Today’s Daily Post Challenge
We all seem to insist on how busy, busy, busy we constantly are. Let’s put things in perspective: tell us about the craziest, busiest, most hectic day you’ve had in the past decade.
It was 2 years ago…..exactly, 2 years ago today. I woke up to smiling faces and breakfast in bed. I had just enough time to eat and get myself and the kiddo dressed and out the door. CJ had just started at a new school the day before, it was across town, so I had to drive him. He wrapped himself up in a blanket and said he didn’t want to go. I had asked if there had been a problem on his first day. He said it was fine, but that would change if people got to know him. I somehow convinced him to get into the car. Still wrapped up in his blanket, he got into the far backseat of my van.
We made it to the school and I pulled up to the curb. He refused to get out. I was holding up other parents, so I moved into a parking spot. I tried to reason with him and convince him that today would be fine. He still refused to get out. I decided I needed back up. I went into the school to see if a counselor was available. Sometimes if it is an adult other than me, he listens to reason. The principal happened to be in the front office and came out with the counselor. At this point, CJ was standing outside the van. As soon as he saw the counselor, he bolted. He ran across the parking lot and into the woods surrounding the school. Someone went inside to get the officer that was on duty. He got into his patrol car and drove down the long drive along the woods. The principal suggested I bring my car back up to the curb so CJ would have a reason to walk toward the school. About 10 minutes later I saw CJ, walking back across the parking lot in only his socks. The officer pulled around and got out of his car to hand me CJ’s shoes…..he had run into a red ant pile and panicked, took off his shoes and continued to run through the woods until the pain in his feet made him stop.
CJ got back to the school and immediately climbed into my van and wrapped himself up in the blanket once again. Somehow, the counselor convinced him to come out and talk to us. He sat on the curb and asked them if he could talk to me alone. He started melting down, telling me I don’t understand and that it didn’t matter if he went to school. The only thing he wanted to do was kill himself, that was the only thing that would make his sadness go away.
The instant he said this, the officer went into action. He really couldn’t do anything previously, but a child stating they wanted to commit suicide while sitting on school grounds allowed him take matters into his own hands. He told me that CJ would be taken to the hospital. He attempted to get him into his patrol car, but CJ struggled and ended up falling and hitting his head on the pavement. Now with a large scraped, bruised forehead and handcuffs on his wrists, my 12-year-old was sitting in the back of a police car.
I followed behind on the way to the hospital. When the officer opened the door to the back of the car we found CJ knotted up into a ball. If it wasn’t so devastating a situation, what we saw would have been amusing. Along the ride, CJ thought he could get the handcuffs around to the front of his body and attempted to pull his arms under his body.

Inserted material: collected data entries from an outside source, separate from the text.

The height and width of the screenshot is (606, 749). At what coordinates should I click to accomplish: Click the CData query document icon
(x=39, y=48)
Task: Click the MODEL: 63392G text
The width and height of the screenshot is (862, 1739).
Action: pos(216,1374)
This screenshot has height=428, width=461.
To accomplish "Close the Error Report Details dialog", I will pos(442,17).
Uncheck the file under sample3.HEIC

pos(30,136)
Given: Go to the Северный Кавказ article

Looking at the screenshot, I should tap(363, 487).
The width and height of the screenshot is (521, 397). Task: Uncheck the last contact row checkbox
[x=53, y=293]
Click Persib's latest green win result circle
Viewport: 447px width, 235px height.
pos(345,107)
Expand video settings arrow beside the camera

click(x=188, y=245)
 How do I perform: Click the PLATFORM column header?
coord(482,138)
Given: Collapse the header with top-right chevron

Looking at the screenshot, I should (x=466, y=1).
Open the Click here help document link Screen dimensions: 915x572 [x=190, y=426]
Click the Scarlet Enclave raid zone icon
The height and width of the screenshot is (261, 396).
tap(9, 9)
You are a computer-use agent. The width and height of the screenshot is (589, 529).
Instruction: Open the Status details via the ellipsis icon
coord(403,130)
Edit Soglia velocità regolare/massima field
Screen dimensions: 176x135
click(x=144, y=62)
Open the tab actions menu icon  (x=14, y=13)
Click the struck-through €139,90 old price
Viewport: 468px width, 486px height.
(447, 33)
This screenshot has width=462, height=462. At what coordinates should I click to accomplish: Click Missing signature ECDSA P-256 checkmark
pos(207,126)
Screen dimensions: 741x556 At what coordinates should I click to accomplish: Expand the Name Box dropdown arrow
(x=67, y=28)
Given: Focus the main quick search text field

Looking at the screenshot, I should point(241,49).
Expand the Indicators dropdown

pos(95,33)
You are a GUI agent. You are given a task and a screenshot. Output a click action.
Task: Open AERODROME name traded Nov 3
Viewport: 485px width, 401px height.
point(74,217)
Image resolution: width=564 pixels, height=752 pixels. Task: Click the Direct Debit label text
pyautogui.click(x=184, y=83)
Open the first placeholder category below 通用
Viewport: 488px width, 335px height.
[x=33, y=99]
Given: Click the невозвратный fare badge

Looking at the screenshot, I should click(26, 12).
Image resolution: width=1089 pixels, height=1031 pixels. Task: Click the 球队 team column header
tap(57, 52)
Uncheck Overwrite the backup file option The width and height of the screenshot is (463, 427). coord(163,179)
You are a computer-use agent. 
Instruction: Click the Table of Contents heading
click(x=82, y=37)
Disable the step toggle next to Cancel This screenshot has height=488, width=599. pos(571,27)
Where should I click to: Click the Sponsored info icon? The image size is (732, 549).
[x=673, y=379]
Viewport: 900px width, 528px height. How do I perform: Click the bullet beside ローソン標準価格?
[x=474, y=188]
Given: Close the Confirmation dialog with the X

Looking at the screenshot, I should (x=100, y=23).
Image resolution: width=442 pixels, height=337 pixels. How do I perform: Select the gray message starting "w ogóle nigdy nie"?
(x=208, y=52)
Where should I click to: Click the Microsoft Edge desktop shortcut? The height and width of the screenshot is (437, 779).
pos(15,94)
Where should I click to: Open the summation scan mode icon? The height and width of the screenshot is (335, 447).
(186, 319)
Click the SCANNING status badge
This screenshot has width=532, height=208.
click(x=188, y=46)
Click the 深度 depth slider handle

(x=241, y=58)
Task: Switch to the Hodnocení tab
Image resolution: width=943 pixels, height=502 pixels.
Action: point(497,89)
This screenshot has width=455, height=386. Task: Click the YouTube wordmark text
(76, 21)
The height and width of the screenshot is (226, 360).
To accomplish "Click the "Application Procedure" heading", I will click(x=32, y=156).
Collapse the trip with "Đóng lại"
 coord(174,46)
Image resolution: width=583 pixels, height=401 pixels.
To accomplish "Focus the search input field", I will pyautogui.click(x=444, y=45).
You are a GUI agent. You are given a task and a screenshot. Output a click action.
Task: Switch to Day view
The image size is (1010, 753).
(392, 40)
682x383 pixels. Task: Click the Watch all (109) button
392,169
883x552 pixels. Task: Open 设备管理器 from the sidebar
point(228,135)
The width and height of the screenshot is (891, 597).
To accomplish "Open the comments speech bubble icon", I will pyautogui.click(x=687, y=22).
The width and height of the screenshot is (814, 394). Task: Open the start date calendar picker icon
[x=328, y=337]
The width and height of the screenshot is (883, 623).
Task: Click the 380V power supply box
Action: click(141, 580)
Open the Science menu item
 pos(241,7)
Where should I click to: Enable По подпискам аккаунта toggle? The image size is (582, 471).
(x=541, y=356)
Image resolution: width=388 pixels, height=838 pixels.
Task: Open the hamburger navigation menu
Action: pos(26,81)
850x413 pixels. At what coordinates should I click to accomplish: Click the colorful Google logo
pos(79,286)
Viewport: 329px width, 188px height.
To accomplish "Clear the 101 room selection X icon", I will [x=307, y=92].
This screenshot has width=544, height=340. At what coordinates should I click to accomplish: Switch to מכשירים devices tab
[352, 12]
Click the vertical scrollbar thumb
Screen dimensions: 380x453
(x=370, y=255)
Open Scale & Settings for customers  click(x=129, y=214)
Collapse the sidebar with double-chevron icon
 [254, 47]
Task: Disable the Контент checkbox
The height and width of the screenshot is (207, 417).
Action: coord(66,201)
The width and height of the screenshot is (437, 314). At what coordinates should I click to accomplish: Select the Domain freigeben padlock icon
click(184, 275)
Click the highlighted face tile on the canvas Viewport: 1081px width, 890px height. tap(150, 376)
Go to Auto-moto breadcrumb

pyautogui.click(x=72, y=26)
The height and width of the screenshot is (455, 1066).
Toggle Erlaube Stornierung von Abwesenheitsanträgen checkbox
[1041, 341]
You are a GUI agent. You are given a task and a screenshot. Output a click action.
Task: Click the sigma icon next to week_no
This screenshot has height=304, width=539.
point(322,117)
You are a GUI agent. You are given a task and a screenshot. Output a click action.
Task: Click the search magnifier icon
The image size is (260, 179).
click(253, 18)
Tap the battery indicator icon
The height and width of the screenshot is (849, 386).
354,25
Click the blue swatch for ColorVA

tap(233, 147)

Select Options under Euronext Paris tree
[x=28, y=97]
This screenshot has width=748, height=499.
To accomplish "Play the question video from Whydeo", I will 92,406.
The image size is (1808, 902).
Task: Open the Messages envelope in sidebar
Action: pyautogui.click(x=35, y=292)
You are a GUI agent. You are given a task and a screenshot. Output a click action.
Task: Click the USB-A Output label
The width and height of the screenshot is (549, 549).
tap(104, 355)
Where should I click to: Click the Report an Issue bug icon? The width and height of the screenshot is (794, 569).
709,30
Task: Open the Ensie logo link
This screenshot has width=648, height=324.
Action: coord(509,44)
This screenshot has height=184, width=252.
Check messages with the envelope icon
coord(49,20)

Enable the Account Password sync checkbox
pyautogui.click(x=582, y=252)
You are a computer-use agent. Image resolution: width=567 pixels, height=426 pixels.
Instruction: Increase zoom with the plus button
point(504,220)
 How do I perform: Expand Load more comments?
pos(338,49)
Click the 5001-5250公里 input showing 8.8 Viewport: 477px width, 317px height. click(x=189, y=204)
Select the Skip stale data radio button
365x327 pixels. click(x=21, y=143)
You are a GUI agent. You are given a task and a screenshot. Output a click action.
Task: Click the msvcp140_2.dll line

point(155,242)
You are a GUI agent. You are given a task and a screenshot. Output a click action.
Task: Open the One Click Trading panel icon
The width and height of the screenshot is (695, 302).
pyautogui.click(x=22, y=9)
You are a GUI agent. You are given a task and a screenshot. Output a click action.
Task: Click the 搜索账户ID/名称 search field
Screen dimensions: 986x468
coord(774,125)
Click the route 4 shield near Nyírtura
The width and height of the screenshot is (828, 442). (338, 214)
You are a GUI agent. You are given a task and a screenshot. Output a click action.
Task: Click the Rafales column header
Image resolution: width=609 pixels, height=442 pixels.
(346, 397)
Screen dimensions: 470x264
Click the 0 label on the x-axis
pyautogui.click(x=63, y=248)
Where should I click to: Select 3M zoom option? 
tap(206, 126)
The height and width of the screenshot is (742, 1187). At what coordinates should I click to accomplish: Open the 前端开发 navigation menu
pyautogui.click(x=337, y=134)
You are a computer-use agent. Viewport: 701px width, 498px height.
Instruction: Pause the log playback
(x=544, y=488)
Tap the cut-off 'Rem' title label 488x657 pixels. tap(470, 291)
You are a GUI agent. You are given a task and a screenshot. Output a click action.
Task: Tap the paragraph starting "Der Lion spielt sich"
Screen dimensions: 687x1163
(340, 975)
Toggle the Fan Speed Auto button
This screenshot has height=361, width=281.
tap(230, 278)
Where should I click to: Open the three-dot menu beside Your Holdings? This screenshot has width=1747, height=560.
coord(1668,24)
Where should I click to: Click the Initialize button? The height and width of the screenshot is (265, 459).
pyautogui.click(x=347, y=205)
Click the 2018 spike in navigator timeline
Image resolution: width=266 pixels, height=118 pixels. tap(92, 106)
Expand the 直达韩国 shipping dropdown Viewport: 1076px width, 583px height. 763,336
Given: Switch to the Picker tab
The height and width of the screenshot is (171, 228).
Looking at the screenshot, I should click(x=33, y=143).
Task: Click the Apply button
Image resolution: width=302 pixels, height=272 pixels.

This resulted in him with his arms locked around his legs between his behind and his knees and he was flopped sideways on the car seat.
By this time, the meltdown was over and he was back to being happy CJ. He cooperated with the intake nurse and was put into a room with a guarded door. It was now about 10am and my phone started to ring. A flurry of calls were coming through and I was taking the ones from family that needed to know what was going on. Service in the hospital wasn’t great so I kept having to walk to a different spot on the floor where I could use my phone. It was hours of walking back and forth across the hospital, talking to doctors, and holding CJ’s hand through evaluations and blood work. Finally at 4pm, CJ and I breathed for a little bit while we watched Ellen…..one of his favorite ways to relax.
We were instructed that they wanted to admit CJ into a psychiatric hospital for extended evaluation. They instructed us to go home and pack a bag for him, then they put him in an ambulance and drove him to a hospital an hour away.
My husband and I rushed home and packed things as fast as we could and then headed toward Atlanta. CJ was in the intake office when we got there and asking to see me. He begged me to not leave him there. He said he promised he wouldn’t kill himself. I told him it was out of my hands, the doctors made this decision and it was where he needed to be. Leaving him there was one of the hardest decisions I have ever had to make. The last words from him that night were ‘I hate you’. That week he was formally diagnosed with bipolar disorder.
My husband and I drove home at about 10pm. It had been the longest, most hectic, most stressful day of my life…….and my worst birthday ever.
It is 2 years later. I woke up this morning to smiling faces. My husband and son were downstairs, putting my birthday present together….a gas fire pit. CJ got dressed and into the car. I drove him to school early because he had a make-up test. He gave me a kiss goodbye and got out of the car. Tonight we will sit around the fire pit, roast marshmallows………. and celebrate life.